Bukan hanya itu, lanjut Aep, alasan para leluhur melarang Papais Cisaat diperjualbelikan cenderung dirahasiakan cara pembuatannya, karena saat itu Papais Cisaat sangat digemari oleh para gegeden atau para penguasa yang berkuasa.
"Yang ditakuti, kalau ada yang punya niat jahat terhadap para penguasa bisa saja papais dijadikan alat untuk membunuh penguasa tersebut, dengan cara memasukan zat racun yang mematikan ke dalam papais. Itu juga kan akan berimbas langsung ke warga Cisaatnya juga dampaknya lah. Makannya warga Cisaat tidak menjual itu," katanya.
Dibangun Tugu Papais Sebagai Identitas Desa Cisaat
Untuk menandakan suatu identitas dari Desa Cisaat, Kecamatan Ciater, Kabupaten Subang ini, masyarakat membangun Tugu Papais yang berada tepat saat akan memasuki wilayah Desa Cisaat.
Aep mengatakan, sebelum dibangunkan Tugu Papais untuk identitasnya dari Desa Cisaat sendiri pada tahun 1984 hanya berbentuk gapura dari pintu masuk Desa Cisaat.
"Karena identitas dari Cisaat ini harus diabadikan lah awalnya itu tahun 1984 dibentuk di gapura, gapura dulu awalnya itu kan ada papaisnya," ujarnya.
Masih kata Aep, pada tahun 1989 lah baru Tugu Papais Cisaat tersebut berdiri dengan bentuk yang terbilang masih sederhana. Seiring berjalannya waktu pada tahun 2008 hingga 2009 terbentuklah Tugu Papais Cisaat yang terkenal hingga sekarang.

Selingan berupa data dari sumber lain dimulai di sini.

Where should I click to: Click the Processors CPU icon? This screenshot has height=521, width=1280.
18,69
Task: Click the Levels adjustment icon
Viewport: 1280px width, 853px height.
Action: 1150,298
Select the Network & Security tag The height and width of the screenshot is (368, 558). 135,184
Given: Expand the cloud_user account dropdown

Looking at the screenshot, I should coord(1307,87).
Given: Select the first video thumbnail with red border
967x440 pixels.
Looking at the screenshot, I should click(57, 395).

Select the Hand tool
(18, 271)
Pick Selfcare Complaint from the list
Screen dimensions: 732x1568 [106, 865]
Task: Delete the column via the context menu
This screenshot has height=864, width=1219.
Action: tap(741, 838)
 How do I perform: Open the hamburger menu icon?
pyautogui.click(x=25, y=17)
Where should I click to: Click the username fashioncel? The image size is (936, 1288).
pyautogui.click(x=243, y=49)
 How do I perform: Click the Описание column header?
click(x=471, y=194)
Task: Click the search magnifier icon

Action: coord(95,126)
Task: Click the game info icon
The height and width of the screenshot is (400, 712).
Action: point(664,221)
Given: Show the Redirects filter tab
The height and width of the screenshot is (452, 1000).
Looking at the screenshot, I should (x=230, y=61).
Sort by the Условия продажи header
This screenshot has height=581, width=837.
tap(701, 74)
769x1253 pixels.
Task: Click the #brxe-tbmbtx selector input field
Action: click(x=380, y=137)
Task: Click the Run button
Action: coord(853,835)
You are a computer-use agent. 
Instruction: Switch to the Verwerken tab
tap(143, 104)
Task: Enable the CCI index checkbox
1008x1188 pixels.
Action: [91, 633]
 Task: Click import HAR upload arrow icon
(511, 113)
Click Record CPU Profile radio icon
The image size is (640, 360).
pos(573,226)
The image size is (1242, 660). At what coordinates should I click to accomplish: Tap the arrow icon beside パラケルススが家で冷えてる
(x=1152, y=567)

"Baru dibentuk tugu itu tahun 1989 terus tapi gapuranya masih ada cuman tugunya sederhana tihangnya nggak pakai tembok jadi cuman pakai besi saja dan papaisnya digantung. Nah baru-baru ini tahun 2008 sampai 2009 terbentuklah kayak yang sekarang setelah direnovasi beberapa kali," ungkapnya.
"Hadirnya Tugu Papais Cisaat itu untuk ikonik dari daerah Cisaat sampai dengan saat ini," tutup Aep.